But that's where the similarities between the two films ends. While Robert DeNiro and his crew in "Heat" are intelligent, coiled professionals.... ready to drop, kill or run with brutal precision at any moment... Max is chasing a rather lump-headed and sullen crew. Living in the junkyard of their boss (who takes most of their money from their random 'scores' of stealing copper wire), its rather clear where their destinies are headed from the get-go. These are not successful, career criminals. What filmmaker Sautet is essentially after is the relationship that develops between Max and Abel's girlfriend, played to perfection by Romy Schneider. The moral complexity that eventually grows between them is the core of the film, and it's a hugely impactful moment that occurs between them in the film's finale.

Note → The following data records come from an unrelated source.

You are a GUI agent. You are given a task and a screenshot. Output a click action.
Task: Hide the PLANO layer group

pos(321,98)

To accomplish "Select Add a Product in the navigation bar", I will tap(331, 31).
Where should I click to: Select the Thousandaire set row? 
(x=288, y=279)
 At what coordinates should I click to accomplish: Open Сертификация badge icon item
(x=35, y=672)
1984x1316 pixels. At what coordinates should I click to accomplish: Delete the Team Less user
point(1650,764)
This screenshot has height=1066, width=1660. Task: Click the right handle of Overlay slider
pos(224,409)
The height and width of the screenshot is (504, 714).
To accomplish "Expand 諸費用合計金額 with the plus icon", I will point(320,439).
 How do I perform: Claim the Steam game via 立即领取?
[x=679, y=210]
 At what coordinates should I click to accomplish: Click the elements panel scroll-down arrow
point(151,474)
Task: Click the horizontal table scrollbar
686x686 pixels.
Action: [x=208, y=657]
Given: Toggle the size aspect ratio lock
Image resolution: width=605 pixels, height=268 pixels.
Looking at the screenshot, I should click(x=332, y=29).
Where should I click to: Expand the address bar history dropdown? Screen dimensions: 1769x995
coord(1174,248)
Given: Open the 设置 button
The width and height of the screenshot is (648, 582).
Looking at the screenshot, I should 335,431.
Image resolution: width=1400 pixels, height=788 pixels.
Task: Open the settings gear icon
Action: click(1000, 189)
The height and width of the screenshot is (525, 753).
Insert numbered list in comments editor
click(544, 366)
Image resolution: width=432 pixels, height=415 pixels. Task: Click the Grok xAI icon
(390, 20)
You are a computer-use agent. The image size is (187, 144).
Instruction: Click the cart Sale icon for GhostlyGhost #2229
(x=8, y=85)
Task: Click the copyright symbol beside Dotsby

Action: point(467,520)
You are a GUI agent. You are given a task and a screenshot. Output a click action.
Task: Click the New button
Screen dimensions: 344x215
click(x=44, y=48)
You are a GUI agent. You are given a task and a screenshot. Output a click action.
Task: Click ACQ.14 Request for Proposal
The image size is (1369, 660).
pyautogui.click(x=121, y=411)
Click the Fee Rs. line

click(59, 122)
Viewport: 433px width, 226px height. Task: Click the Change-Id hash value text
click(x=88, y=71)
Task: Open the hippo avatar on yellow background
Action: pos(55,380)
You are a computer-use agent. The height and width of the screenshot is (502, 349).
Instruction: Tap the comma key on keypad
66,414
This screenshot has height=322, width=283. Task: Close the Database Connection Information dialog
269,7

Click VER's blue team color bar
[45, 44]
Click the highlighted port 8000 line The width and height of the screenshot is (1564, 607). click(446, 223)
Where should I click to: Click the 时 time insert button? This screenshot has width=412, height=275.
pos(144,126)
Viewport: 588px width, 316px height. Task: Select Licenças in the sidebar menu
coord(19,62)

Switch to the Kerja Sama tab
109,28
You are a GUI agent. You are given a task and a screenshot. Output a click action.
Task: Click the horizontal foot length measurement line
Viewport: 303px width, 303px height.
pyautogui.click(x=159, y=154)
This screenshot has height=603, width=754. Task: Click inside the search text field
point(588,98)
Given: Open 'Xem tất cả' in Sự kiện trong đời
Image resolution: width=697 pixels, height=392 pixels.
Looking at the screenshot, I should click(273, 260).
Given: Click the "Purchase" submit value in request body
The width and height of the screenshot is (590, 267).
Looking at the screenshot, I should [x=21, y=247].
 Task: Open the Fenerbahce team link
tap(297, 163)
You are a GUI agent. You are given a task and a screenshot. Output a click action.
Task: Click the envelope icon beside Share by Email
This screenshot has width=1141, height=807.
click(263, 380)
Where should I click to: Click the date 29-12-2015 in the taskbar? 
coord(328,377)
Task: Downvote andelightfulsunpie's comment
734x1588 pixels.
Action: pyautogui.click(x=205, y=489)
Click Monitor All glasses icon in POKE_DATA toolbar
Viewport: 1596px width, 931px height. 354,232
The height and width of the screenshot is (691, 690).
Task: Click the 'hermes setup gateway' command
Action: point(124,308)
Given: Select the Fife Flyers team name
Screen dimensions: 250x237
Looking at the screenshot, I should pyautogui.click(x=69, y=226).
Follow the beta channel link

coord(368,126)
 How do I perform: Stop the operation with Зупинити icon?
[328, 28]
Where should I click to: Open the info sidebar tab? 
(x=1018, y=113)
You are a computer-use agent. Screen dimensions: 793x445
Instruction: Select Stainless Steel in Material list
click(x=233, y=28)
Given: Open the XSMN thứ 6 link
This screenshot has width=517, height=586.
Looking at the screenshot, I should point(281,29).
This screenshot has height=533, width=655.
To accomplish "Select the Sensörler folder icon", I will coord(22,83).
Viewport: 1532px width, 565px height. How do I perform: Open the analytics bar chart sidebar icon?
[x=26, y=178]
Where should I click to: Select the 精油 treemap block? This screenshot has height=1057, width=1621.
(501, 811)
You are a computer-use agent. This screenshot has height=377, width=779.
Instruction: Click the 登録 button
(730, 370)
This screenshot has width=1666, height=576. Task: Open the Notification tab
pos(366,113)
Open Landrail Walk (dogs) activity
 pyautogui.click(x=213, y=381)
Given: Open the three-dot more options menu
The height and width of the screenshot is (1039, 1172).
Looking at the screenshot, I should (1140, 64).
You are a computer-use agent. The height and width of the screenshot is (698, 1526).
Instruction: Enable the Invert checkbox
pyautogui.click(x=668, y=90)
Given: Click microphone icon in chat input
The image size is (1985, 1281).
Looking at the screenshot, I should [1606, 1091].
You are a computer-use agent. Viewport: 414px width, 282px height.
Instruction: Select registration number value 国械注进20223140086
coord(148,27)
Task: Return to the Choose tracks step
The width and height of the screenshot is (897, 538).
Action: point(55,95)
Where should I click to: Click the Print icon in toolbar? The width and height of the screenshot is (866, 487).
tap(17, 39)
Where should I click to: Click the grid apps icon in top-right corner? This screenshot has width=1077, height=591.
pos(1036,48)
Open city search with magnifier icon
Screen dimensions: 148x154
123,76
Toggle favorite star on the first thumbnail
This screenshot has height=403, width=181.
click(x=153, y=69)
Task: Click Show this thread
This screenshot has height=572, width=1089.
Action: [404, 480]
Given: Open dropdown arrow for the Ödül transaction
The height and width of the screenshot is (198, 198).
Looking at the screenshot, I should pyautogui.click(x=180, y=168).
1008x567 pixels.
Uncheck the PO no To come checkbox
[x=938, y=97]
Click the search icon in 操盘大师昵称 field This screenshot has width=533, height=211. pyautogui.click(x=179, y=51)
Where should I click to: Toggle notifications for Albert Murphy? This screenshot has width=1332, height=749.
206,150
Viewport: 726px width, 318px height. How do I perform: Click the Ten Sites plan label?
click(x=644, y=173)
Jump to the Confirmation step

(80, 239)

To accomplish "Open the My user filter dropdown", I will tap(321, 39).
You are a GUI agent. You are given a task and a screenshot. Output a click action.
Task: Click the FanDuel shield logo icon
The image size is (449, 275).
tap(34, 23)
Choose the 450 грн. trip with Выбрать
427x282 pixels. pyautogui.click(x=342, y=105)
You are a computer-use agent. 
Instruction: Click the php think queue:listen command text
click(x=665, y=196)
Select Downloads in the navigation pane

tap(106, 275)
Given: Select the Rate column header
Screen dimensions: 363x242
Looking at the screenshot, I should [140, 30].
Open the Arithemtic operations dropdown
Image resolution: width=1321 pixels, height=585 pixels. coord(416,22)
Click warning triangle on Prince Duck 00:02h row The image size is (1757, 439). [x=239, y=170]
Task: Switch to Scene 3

French 'policiers' of the 70's have a distinctive flavor and tone. Either they end up as muscle-bound, illogical sleaze-fests such as some of the latter day Alain Delon films, or they strike the perfect balance of intelligence and pathos. Of course, the gold standard are the films of Jean Pierre Melville. And while Sautet's "Max and the Frenchmen" isn't quite "The Red Circle" or "Un Flic", it is a well crafted and devious procedural that understands truth is in the hushed details of a conversation over car chases and grand shoot outs. It does feature a pretty awesome shoot out at the end, though.